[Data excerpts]
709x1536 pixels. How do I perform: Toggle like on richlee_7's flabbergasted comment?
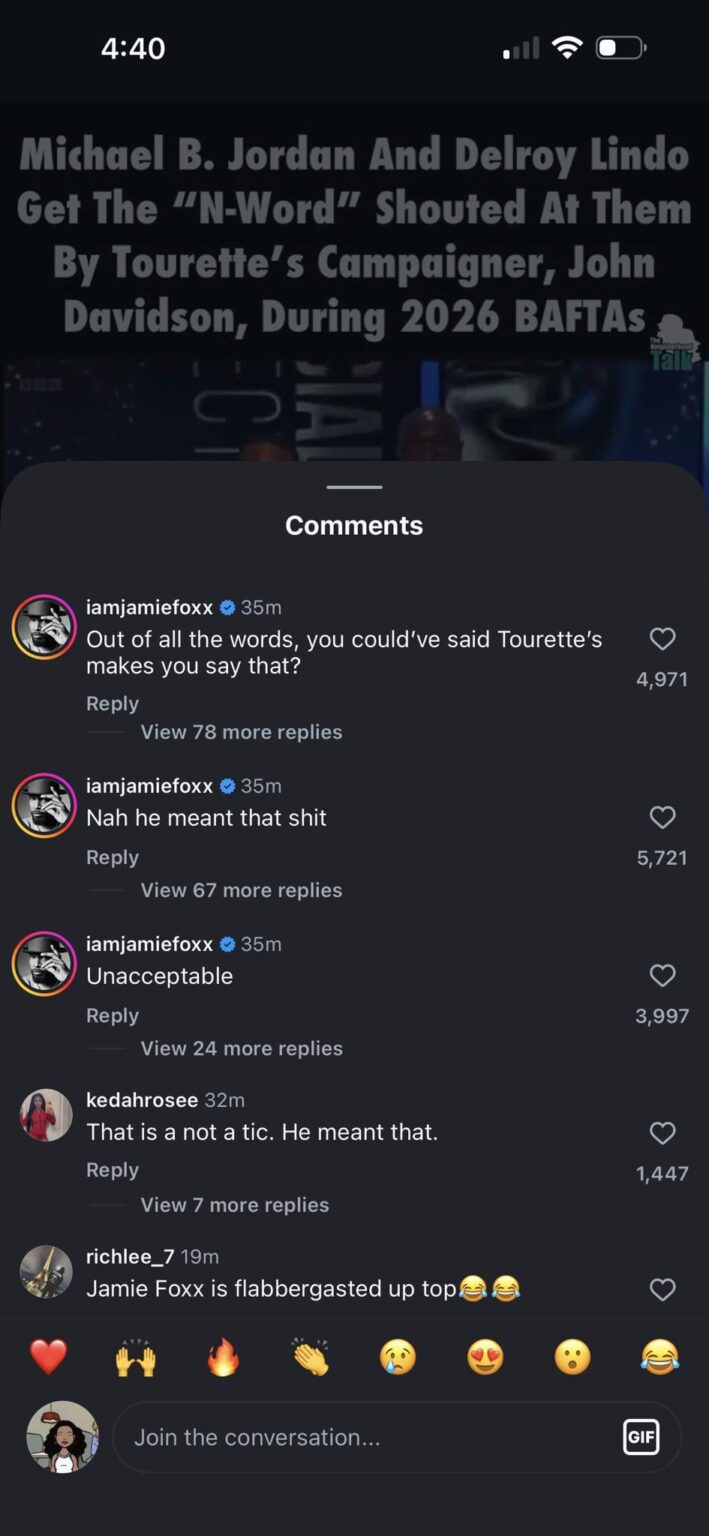click(663, 1289)
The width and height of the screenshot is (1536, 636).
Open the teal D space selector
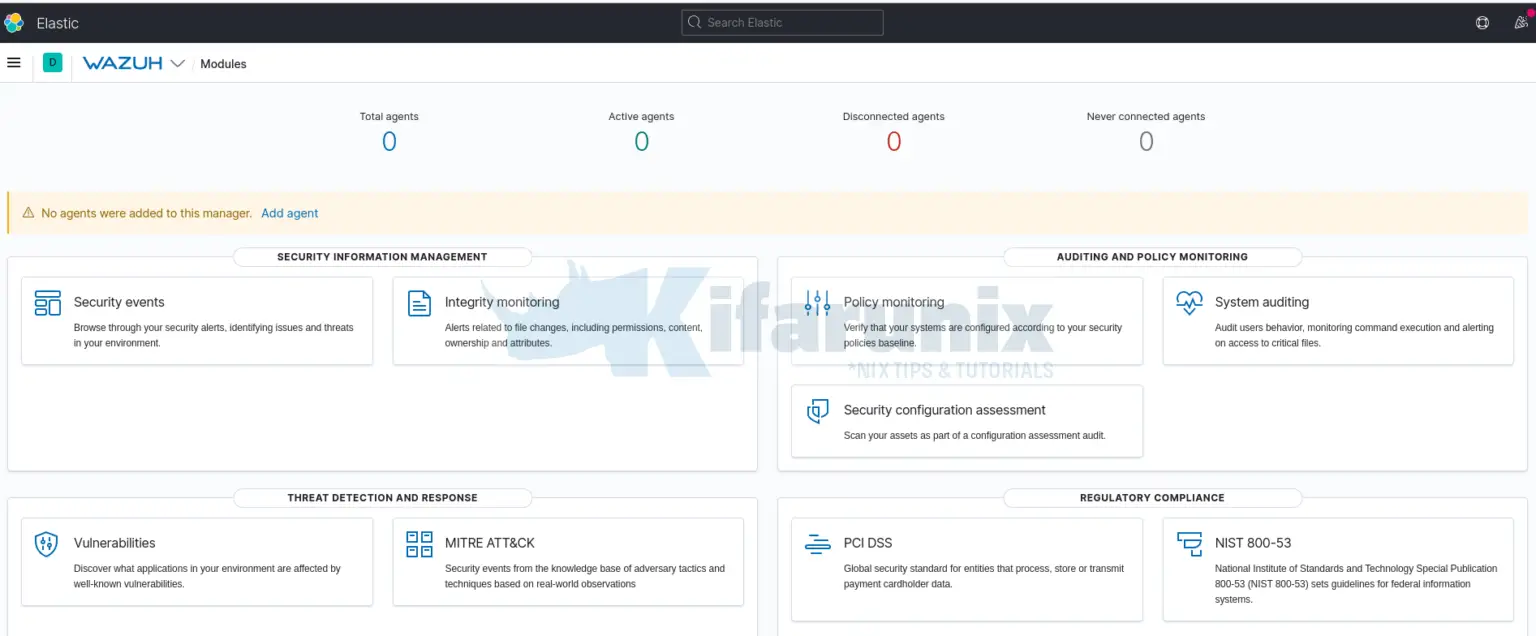[x=52, y=63]
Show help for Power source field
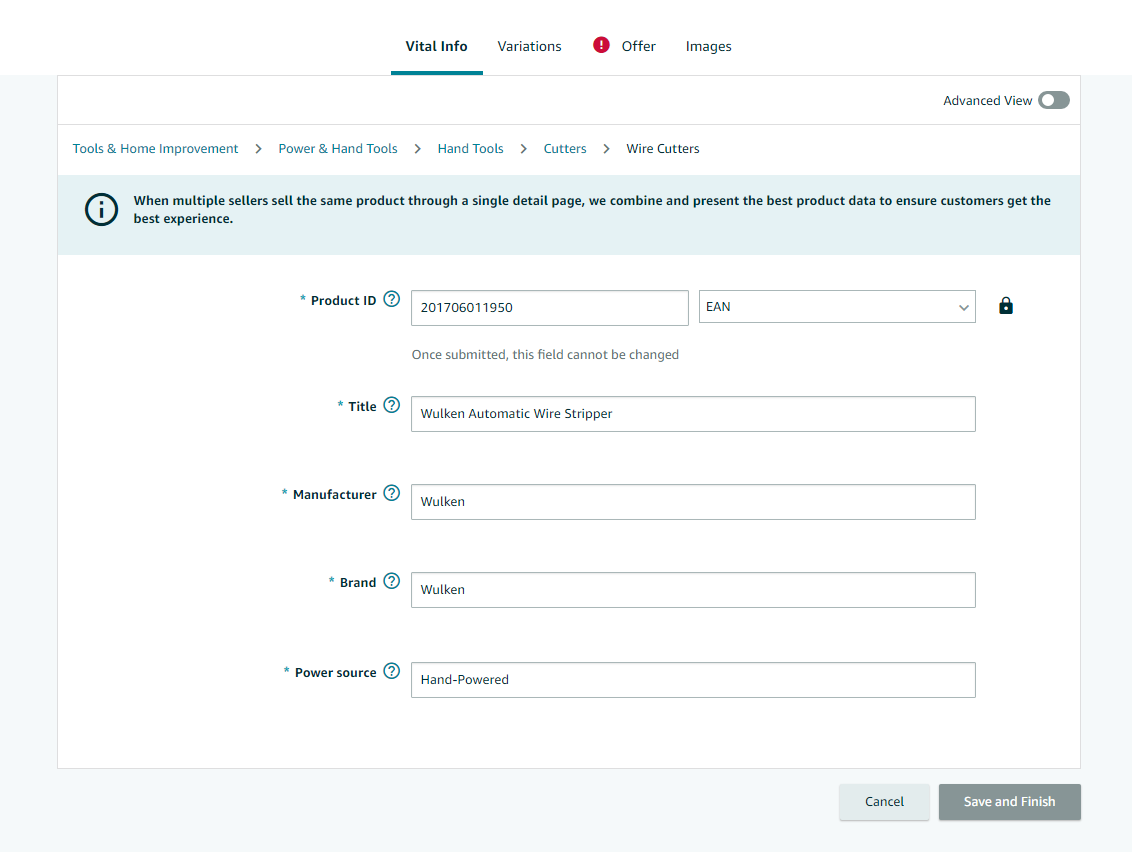This screenshot has width=1132, height=852. [x=392, y=671]
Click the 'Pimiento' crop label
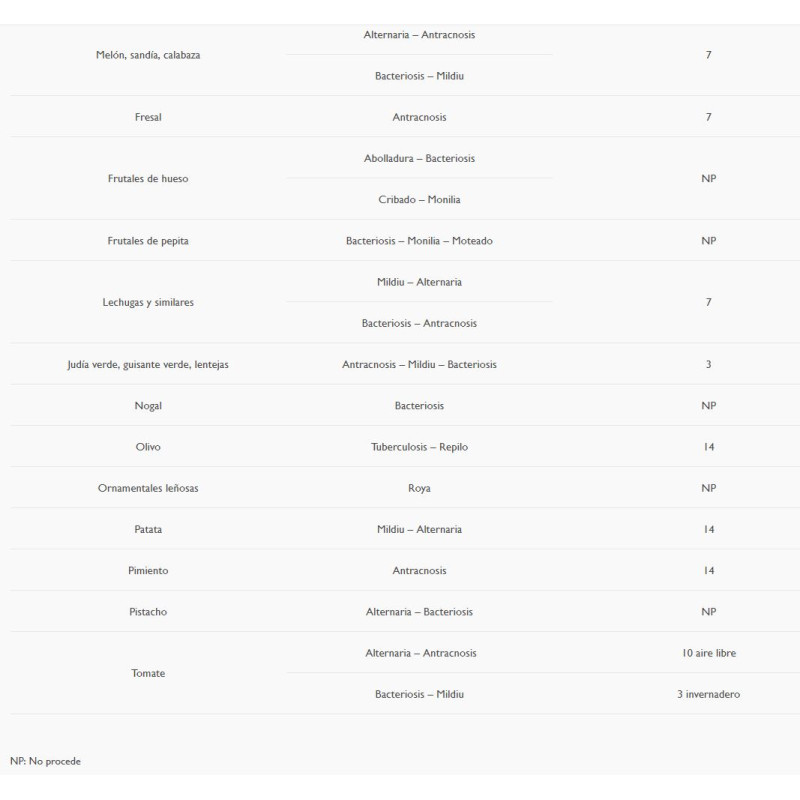The width and height of the screenshot is (800, 800). point(148,570)
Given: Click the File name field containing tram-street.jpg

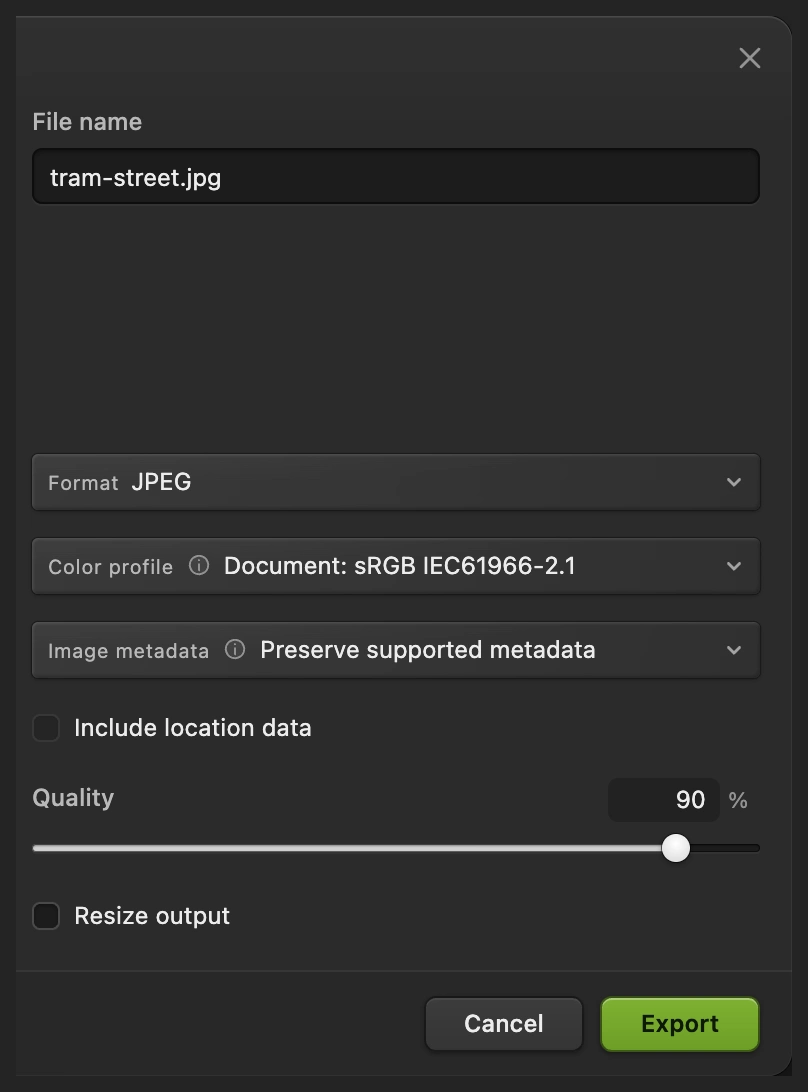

## ASSIGNMENT
Each line of the records is to be reproduced exactly, and each picture dropped.

## ANSWER AREA
709x1536 pixels. How do I perform: Toggle like on richlee_7's flabbergasted comment?
click(663, 1289)
The width and height of the screenshot is (1536, 636).
Open the teal D space selector
[x=52, y=63]
Show help for Power source field
This screenshot has width=1132, height=852. [x=392, y=671]
Click the 'Pimiento' crop label
The width and height of the screenshot is (800, 800). point(148,570)
Given: Click the File name field containing tram-street.jpg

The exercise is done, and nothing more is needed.